**The exercise**.
Can you return, word for word, everything from the start of the listing down to the line containing "coord(134,475)", with both ends included and the pictures left out?

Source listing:
..............................
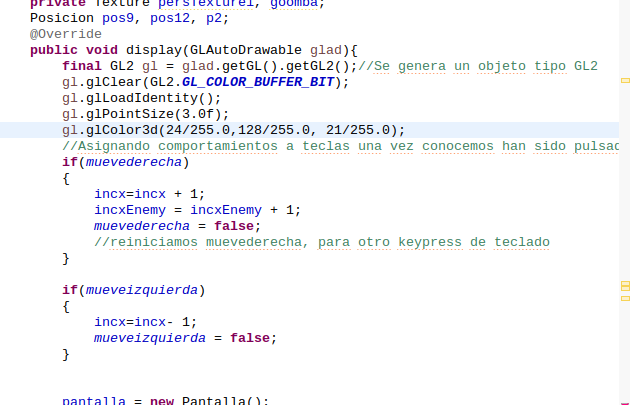Click the highlighted glColor3d line
Image resolution: width=630 pixels, height=405 pixels.
point(233,130)
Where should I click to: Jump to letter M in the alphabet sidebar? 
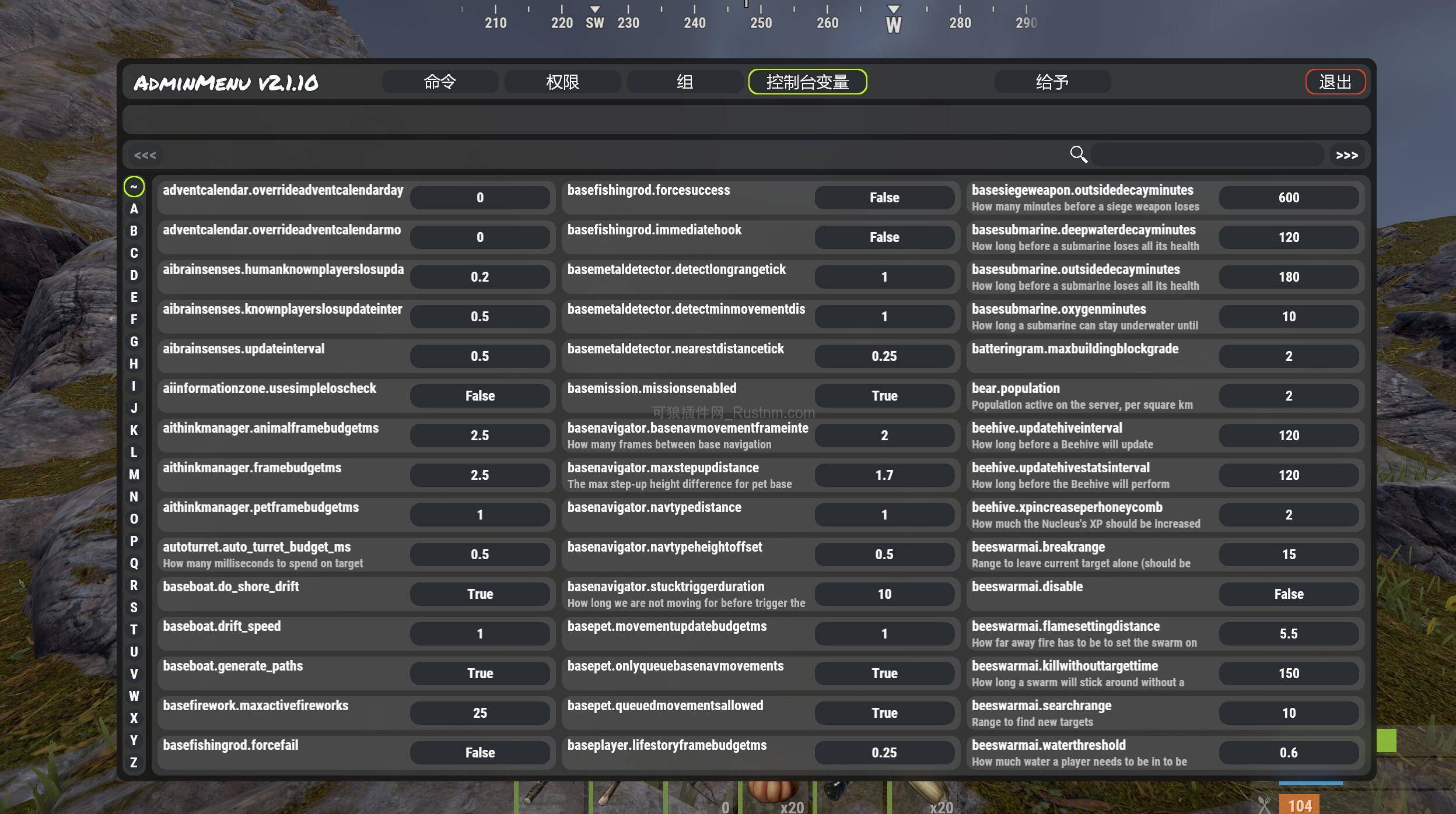coord(134,475)
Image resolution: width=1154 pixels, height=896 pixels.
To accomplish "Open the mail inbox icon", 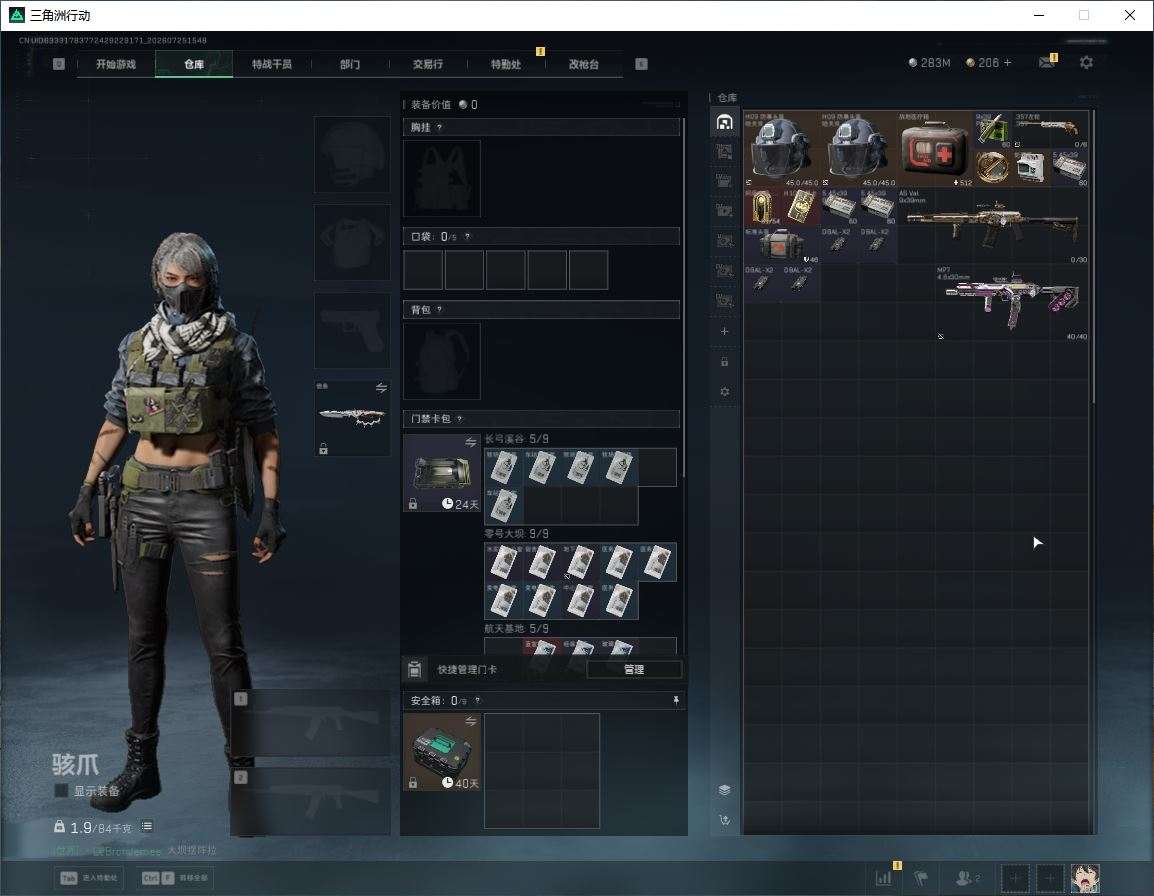I will pyautogui.click(x=1047, y=63).
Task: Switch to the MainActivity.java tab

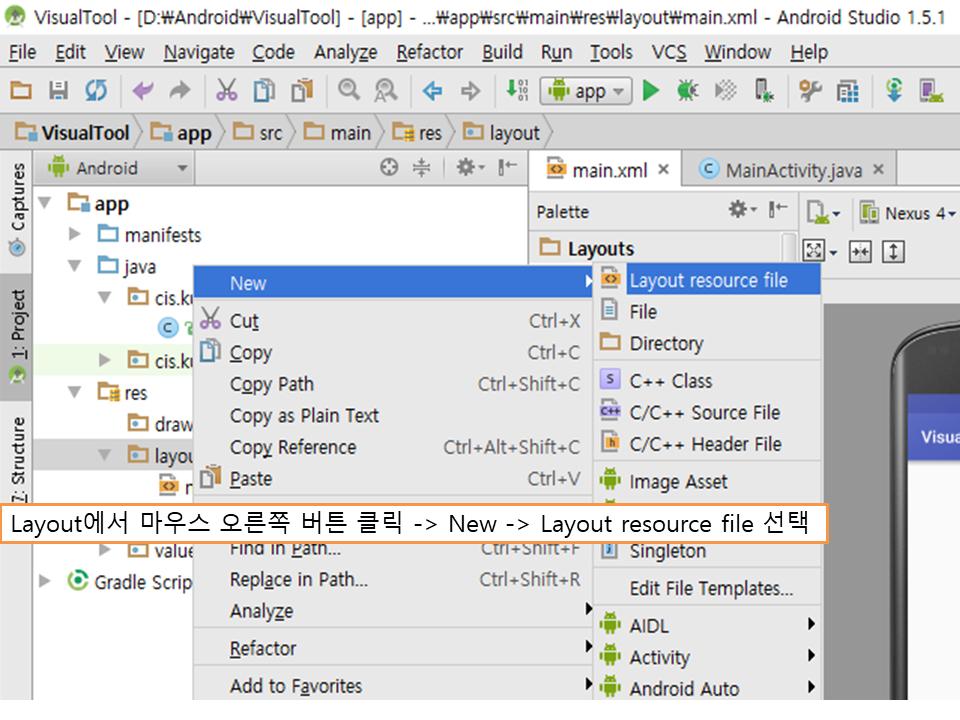Action: click(792, 170)
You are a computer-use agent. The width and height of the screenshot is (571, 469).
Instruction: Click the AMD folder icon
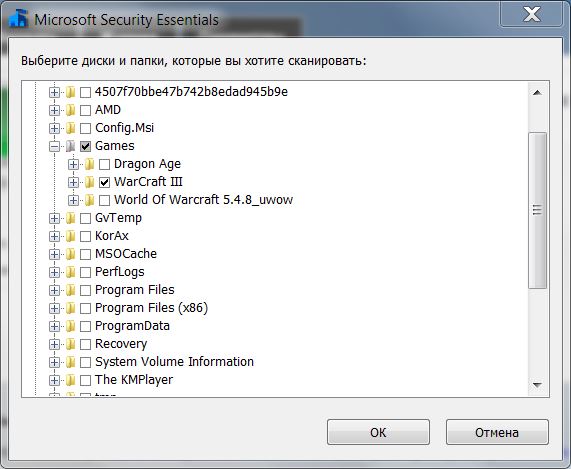(x=71, y=110)
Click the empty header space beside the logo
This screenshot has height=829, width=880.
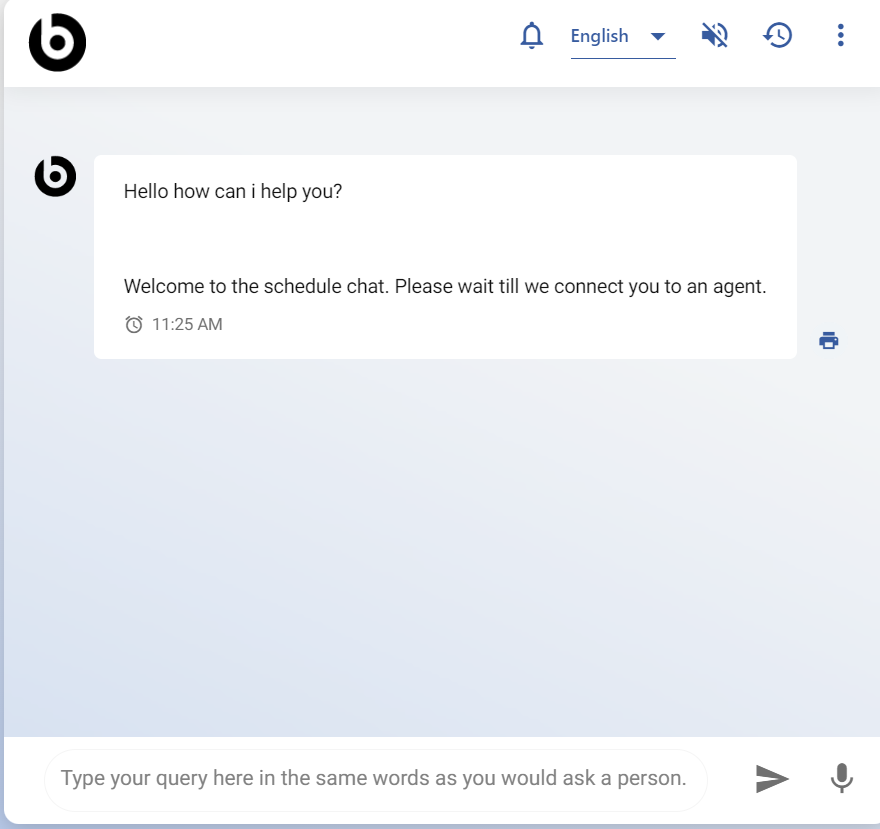300,42
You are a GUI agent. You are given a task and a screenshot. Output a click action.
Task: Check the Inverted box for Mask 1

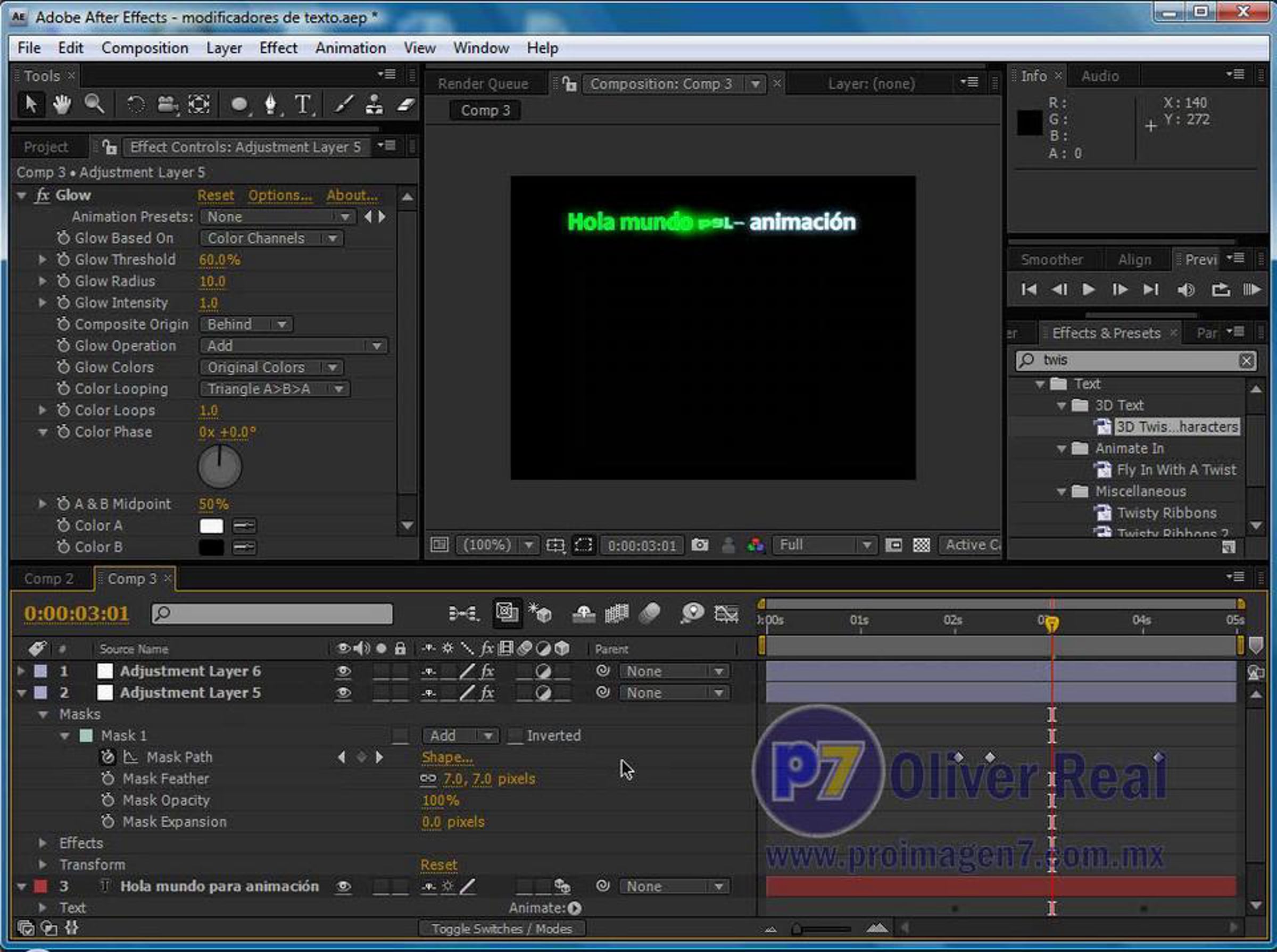point(515,736)
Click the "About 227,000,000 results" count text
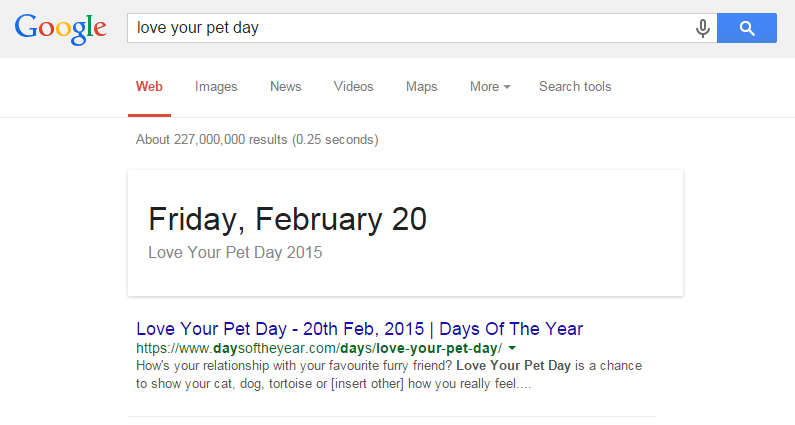This screenshot has height=425, width=795. (x=257, y=139)
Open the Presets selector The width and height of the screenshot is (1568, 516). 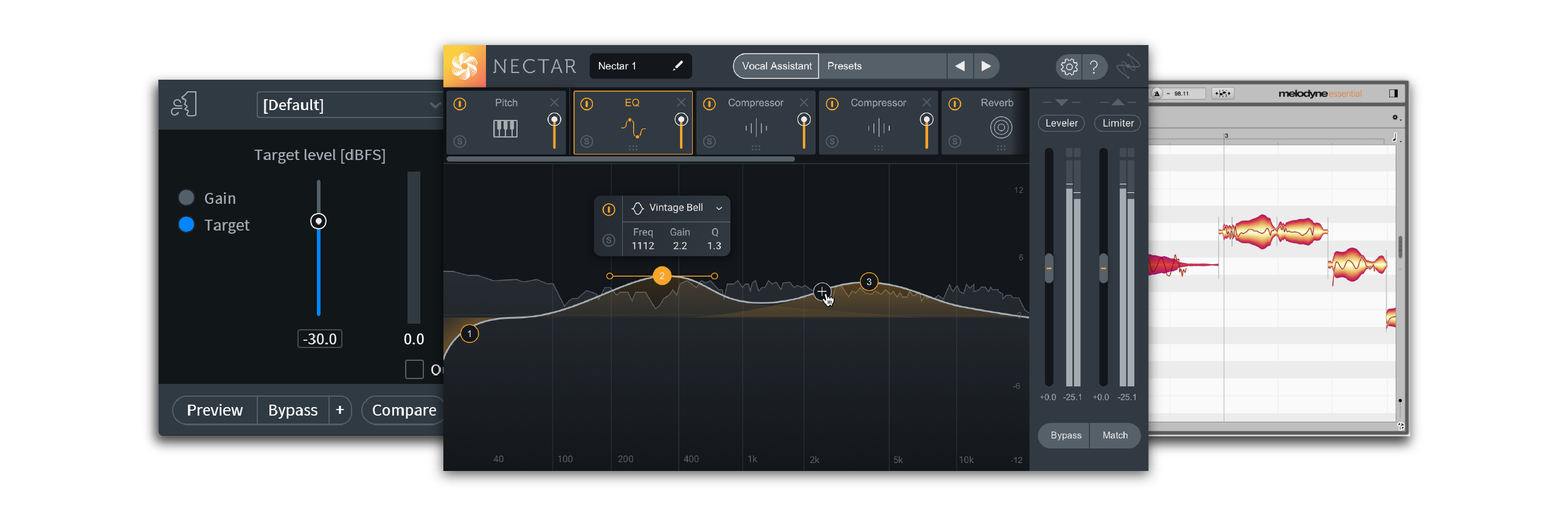point(881,66)
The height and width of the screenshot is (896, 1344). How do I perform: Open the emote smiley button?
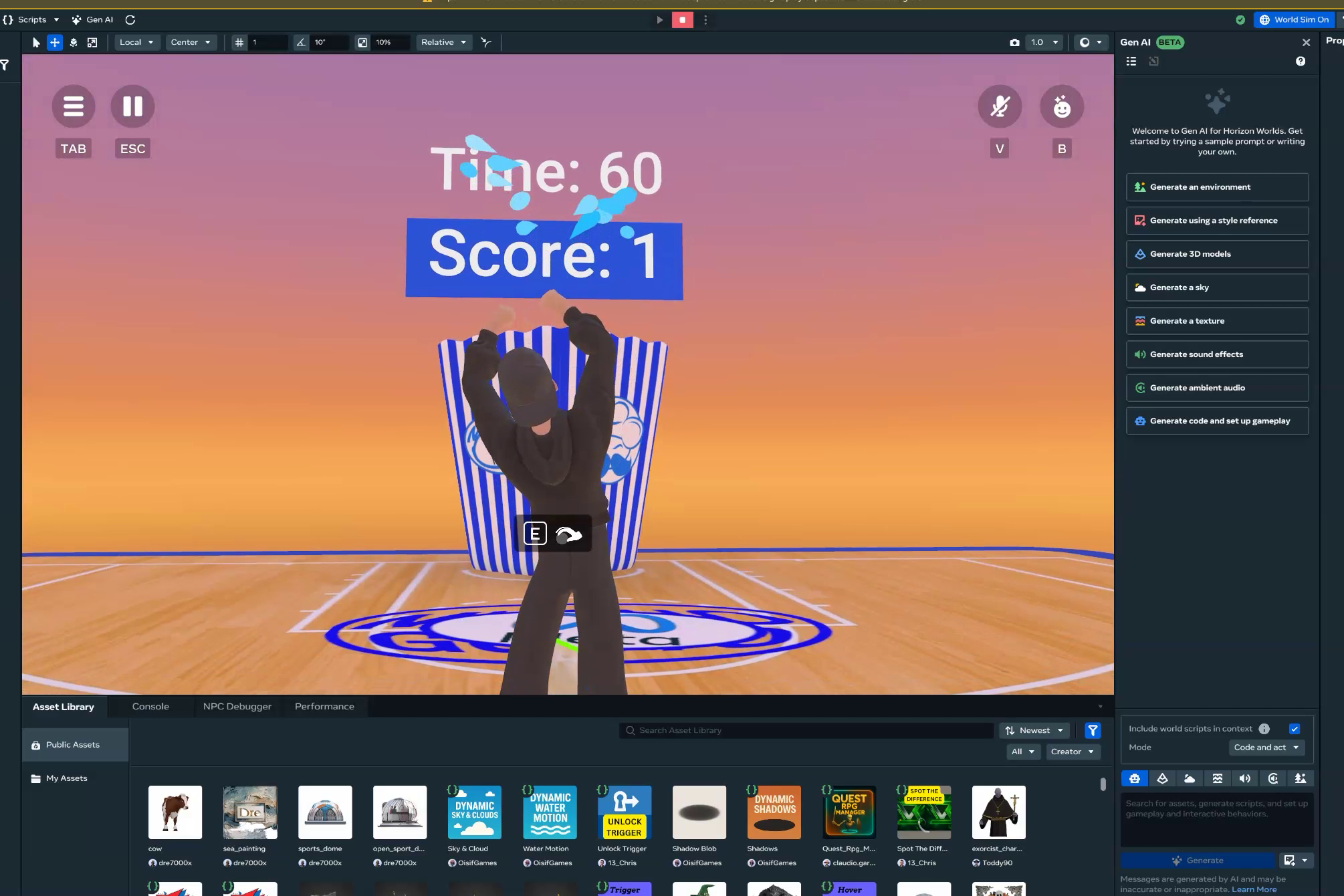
..............................
**Result of the exercise**.
Click the highlighted glColor3d line
Image resolution: width=630 pixels, height=405 pixels.
point(233,130)
Where should I click to: Jump to letter M in the alphabet sidebar? 
coord(134,475)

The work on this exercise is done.